Aliso Canyon accounts for 86 billion cubic feet (Bcf) of SoCalGas's total capacity of 135 Bcf. After the leak, the California Public Utilities Commission (CPUC) ordered that Aliso Canyon inventory levels be reduced to 15 Bcf. Other SoCalGas storage fields, with a combined capacity of 49 Bcf, are nearly full. The inventory levels in these fields are estimated at 46 Bcf, or 93% of capacity, based on data provided by SoCalGas.
Aliso Canyon is connected to the Los Angeles Basin's lower-pressure local natural gas transmission system, sometimes referred to as the L.A. Loop. Prior to the leak, Aliso Canyon could provide up to 1.9 billion cubic feet per day (Bcf/d), a specification known as sendout capacity.
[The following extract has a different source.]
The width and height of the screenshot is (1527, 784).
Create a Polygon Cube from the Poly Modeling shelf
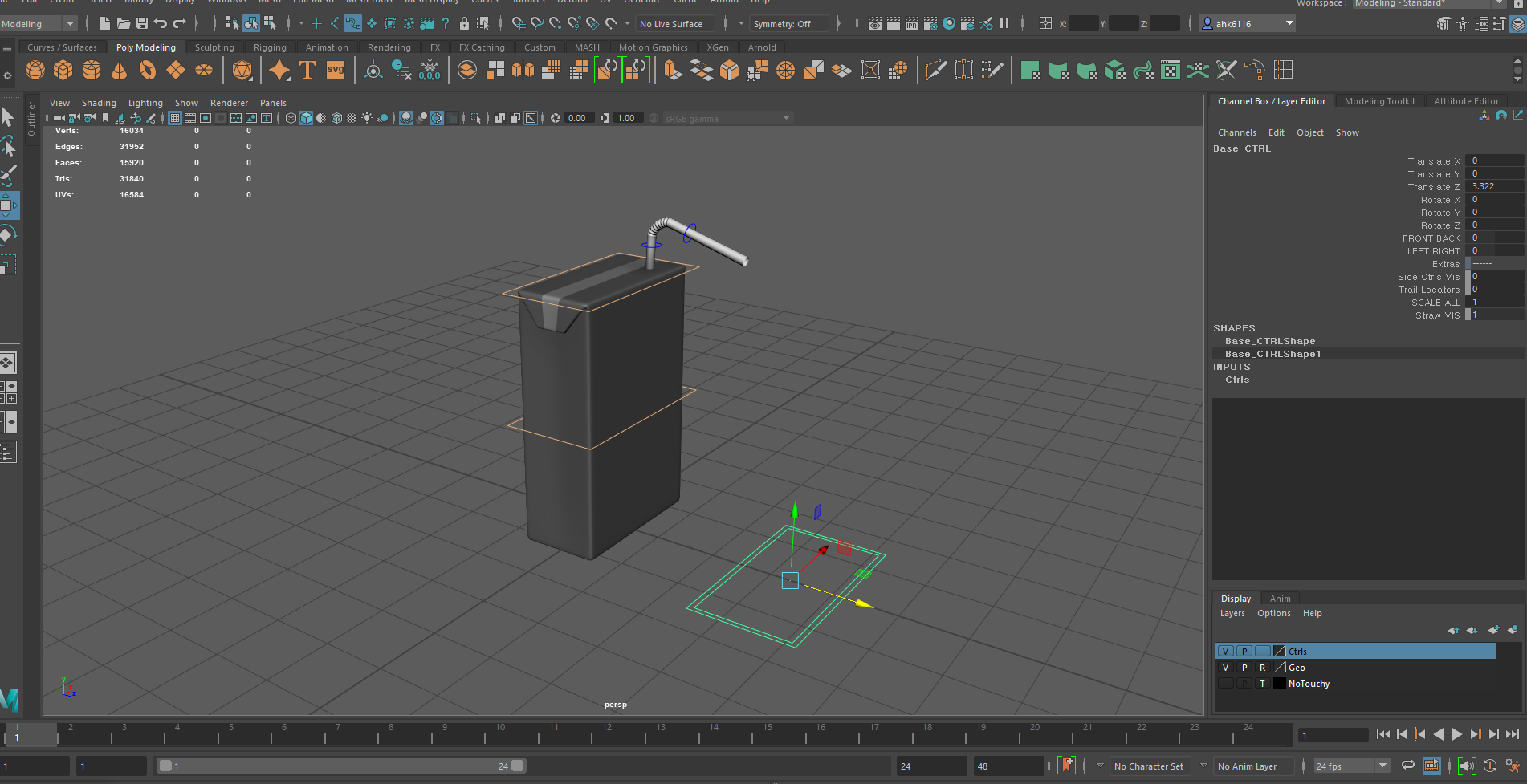pos(63,70)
Only one other SoCalGas storage field (Playa del Ray) is connected to this system, but it has a much lower sendout capacity of 0.4 Bcf/d. Two other SoCalGas storage fields have a combined sendout capacity of 1.4 Bcf/d, but are farther away or not well connected to the L.A. Loop.
Note: Field locations are approximate.
The California Department of Conservation's Division of Oil, Gas, and Geothermal Resources ordered testing of each of the 114 wells at Aliso Canyon before injection may resume. As of August 8, 17 wells have passed all tests. The remaining wells are being tested or have test results pending. During March and April, wells were tested for temperature and noise, as any leaking gas would create noise and be detectable by changes in temperature in the well casing.
During the leak, the exact emissions rate and cumulative leakage were unknown, and changes in inventory levels only reflected net changes in natural gas sendouts and receipts. In late May, SoCalGas completed the physical measurement of its gas inventory and provided an estimate of the leaked volume. SoCalGas estimated that 4.62 Bcf leaked over the span of 112 days, an amount equivalent to 84,200 metric tons of methane. On June 20, SoCalGas subtracted 4.62 Bcf of natural gas from its total inventory.